TASK STATEMENT: Tally the lines of the material below that contain the string "Ridoy", with case counting. How many are there? Give only the number.

RECORDS:
^^^^^^^^^^^^^^^^

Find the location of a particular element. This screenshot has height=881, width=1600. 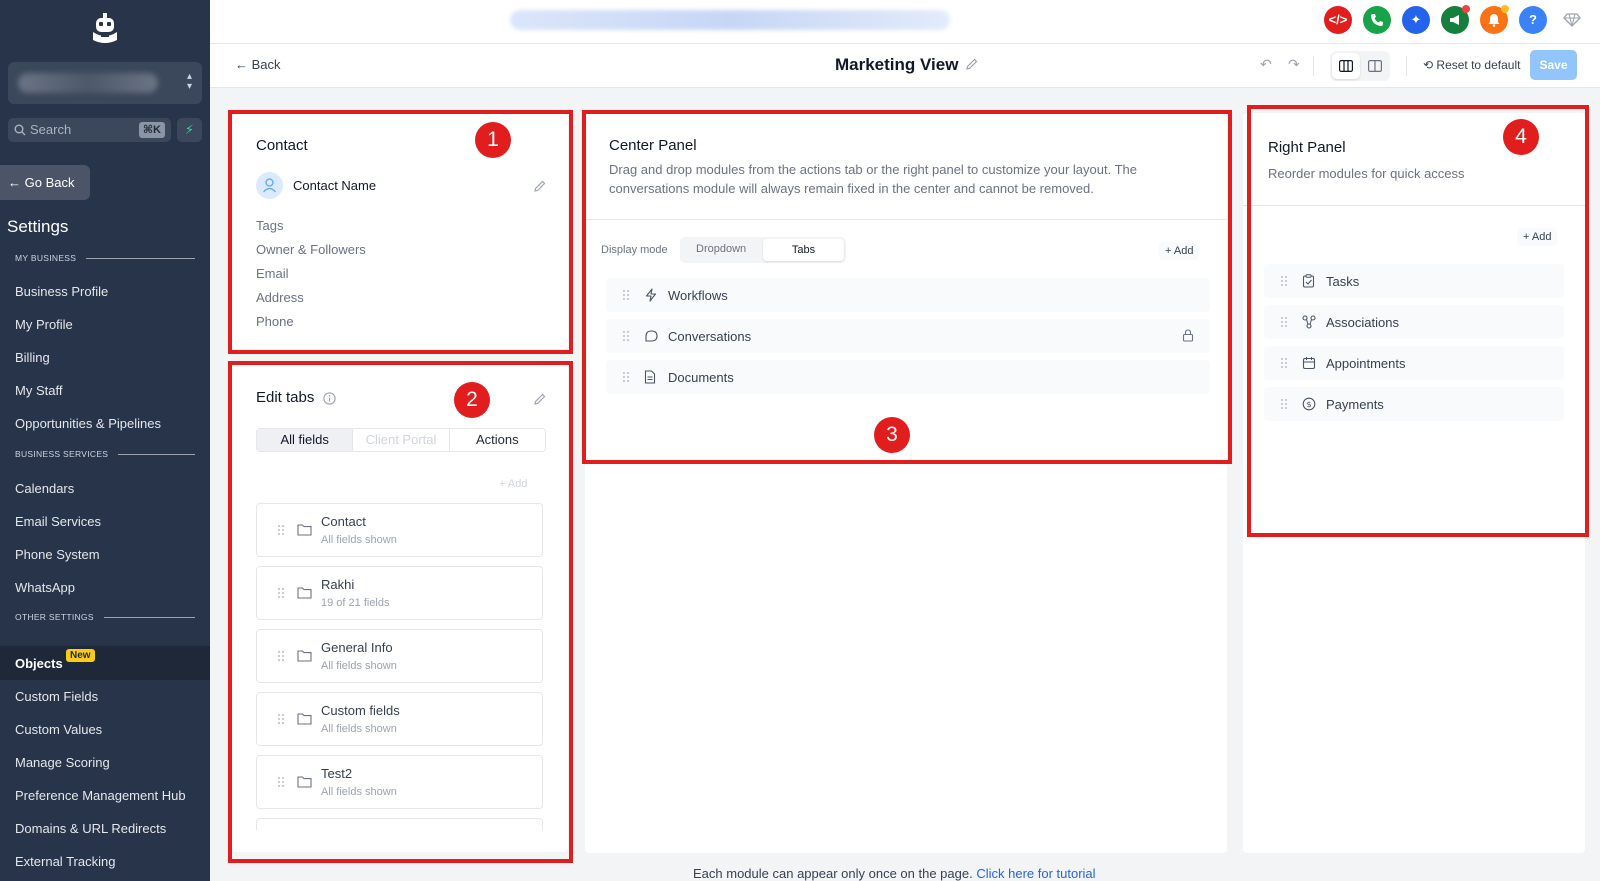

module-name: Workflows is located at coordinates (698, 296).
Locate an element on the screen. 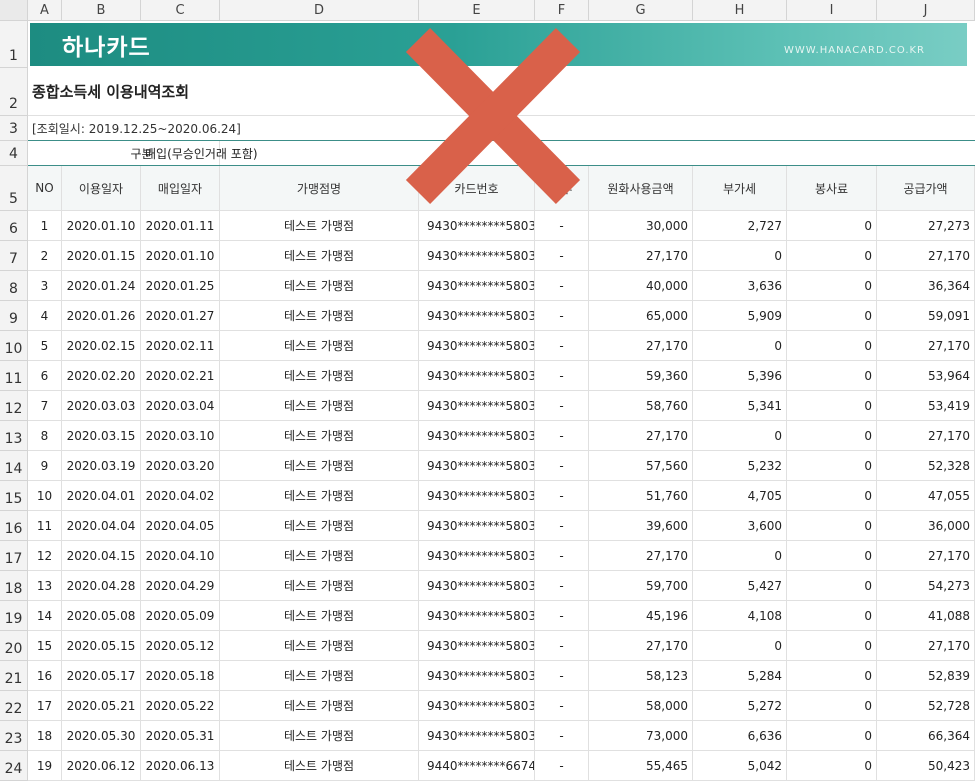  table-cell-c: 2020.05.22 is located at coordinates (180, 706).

^^^^^^^^^^^^^^^^

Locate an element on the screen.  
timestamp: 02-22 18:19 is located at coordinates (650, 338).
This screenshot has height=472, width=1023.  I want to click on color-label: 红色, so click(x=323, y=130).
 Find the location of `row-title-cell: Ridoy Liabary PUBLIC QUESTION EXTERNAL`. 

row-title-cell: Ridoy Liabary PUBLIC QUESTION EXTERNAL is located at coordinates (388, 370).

^^^^^^^^^^^^^^^^

RESPONSE BOX: 2